I want to draw attention to a tension effective altruists have not dealt with:

  1. Almost all of our written output takes as a strong assumption that economic growth and technological advancement are good things.
  2. Many intellectuals think this is actually unclear.
Why might economic growth or technological advancement be neutral, or even bad? Here are some possibilities:
  • We invent dangerous new technologies sooner, while society remains unwise, immature and unable to use them safely. Or new dangerous technologies advance from possibilities to realities more quickly, giving us less time to evaluate and limit their risks. For more on this see section 9.42, 3.
  • We become richer and this allows for e.g. more destructive conflicts (i.e. poor countries have weaker and less destructive armies).
  • Producing more wealth is currently doing more harm than good (e.g. via climate change, other environmental destruction, spread of factory farming or selfish materialism, etc).
The belief that economic growth is progressing too quickly and is going to destroy the natural resources we rely on is widely held, and these are variants on that theme of unintended consequences.
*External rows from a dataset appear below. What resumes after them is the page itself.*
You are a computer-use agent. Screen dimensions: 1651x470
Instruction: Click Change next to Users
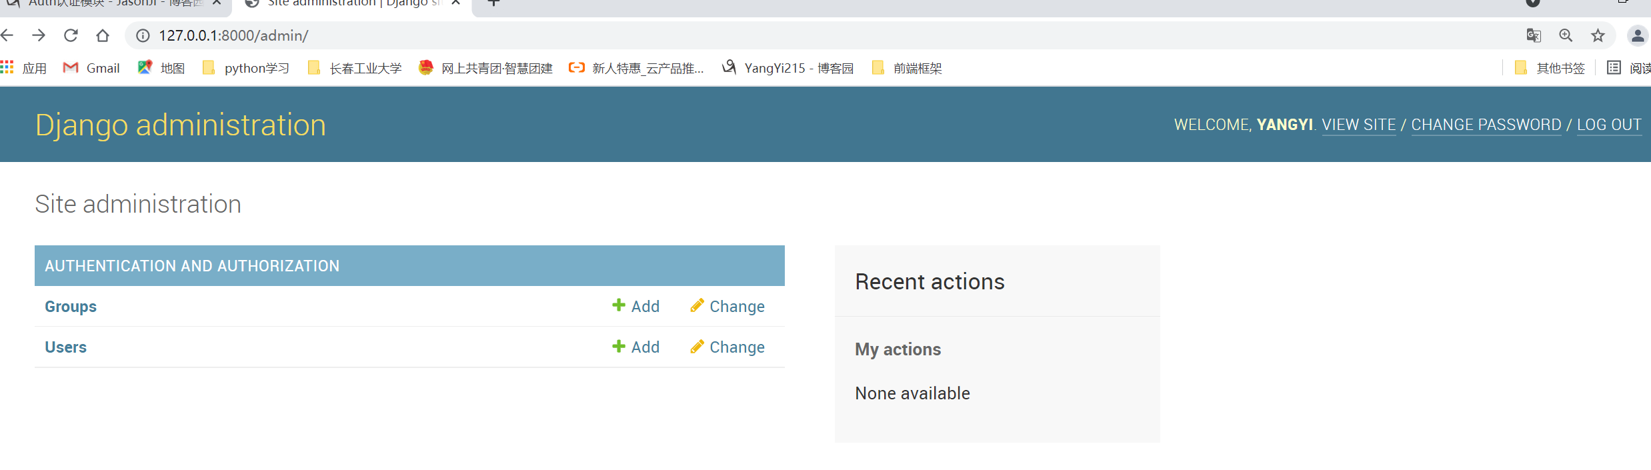coord(727,347)
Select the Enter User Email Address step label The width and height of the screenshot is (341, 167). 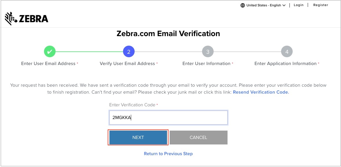point(48,64)
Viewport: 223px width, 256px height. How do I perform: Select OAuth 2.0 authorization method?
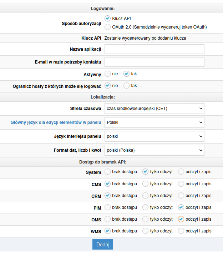click(107, 27)
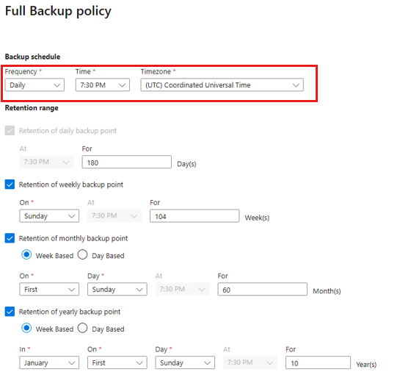Viewport: 400px width, 372px height.
Task: Select Week Based for monthly backup retention
Action: coord(26,254)
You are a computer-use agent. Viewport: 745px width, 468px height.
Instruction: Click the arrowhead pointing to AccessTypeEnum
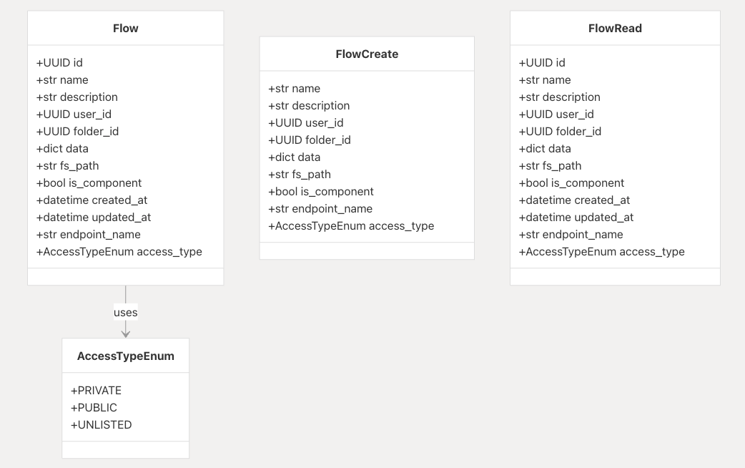pyautogui.click(x=126, y=333)
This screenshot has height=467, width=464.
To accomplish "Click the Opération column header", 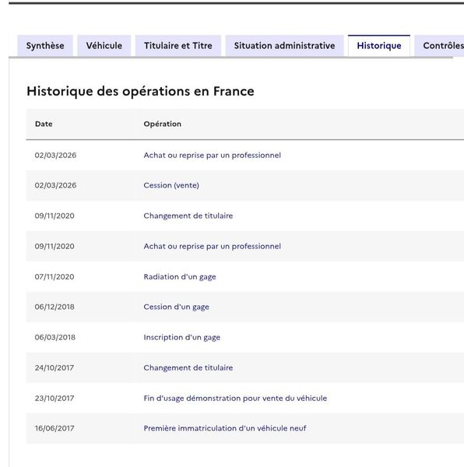I will (x=162, y=124).
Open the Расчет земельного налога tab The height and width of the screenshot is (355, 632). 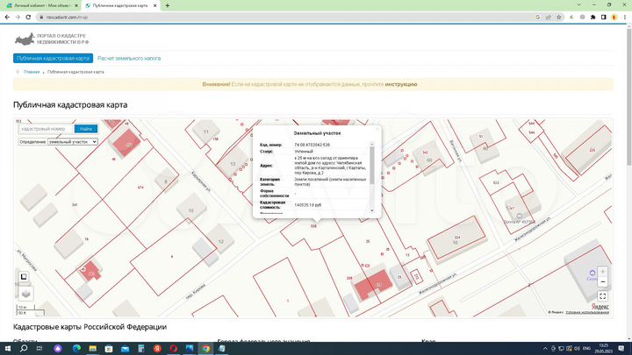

Why are we so cautious about raising these issues?
  • They violate common sense for most people.
  • The arguments in their favour are hard to explain quickly.
  • Over the last 200 years growth seems to have been a force for good; you look ignorant or deluded to suggest that something that was good in the past will not continue to be good in the future.
  • They involve speculation about the direction of future technologies that most people find unpersuasive and unrigorous.
  • They can have offensive implications, such as the idea that it would be better for people in poverty today to remain poor, and that the things most people do to improve the world aren't working or are even making things worse.
  • Our ability to further raise economic growth or technological advancement is small anyway, because billions of people are already pursuing those goals so we are a tiny fraction of the total.
  • Projects focussed on reducing poverty also: raise average global intelligence, education, income, governance, patience, and so on. These 'quality' effects may well dominate.
  • Other modelling suggests the overall effect is very unclear (e.g. wars seem to occur less frequently when economic growth is strong; faster growth lowers the number of years spent in any particular state of development, lowering so-called 'state risk'; some technologies clearly lower existing risks, e.g. we could now divert an asteroid away from Earth).
These seem like sound reasons not to make the risks of broad human empowerment a central part of our message. Some are also good reasons to think that economic growth is indeed more likely to be good than bad.

But I nonetheless feel uncomfortable sidestepping the issue entirely. 80,000 Hours currently highly recommends technological entrepreneurship as a way to do good directly. Can we do that in a good conscience without drawing people's attention to the ways that their work could make the future worse rather than better?

We should at least pose people the following question to help them improve the quality of the projects they decide to pursue:
  • Imagine that you somehow knew economic growth, or technological advancement, was merely neutral on average. While controversial, some smart people believe this to be true. Would your project nonetheless be one of those that is 'better than average' and therefore a force for good?
  • Some things that have been suggested to look good on the 'differential technological development' test include:
    • making people more cosmopolitan, kind and cautious;
    • improving the ability to coordinate countries and avoid e.g. prisoner's dilemmas;
    • increasing wisdom (especially the ability to foresee and solve future problems and conflicts);
    • predominantly reducing pressing existing risks, such as climate change;
    • predominantly empowering the people with the best values.
If your project passes this test, that's a sign it's robustly good. If your project only looks good if economic growth is overall a force for good, then it's on shakier ground.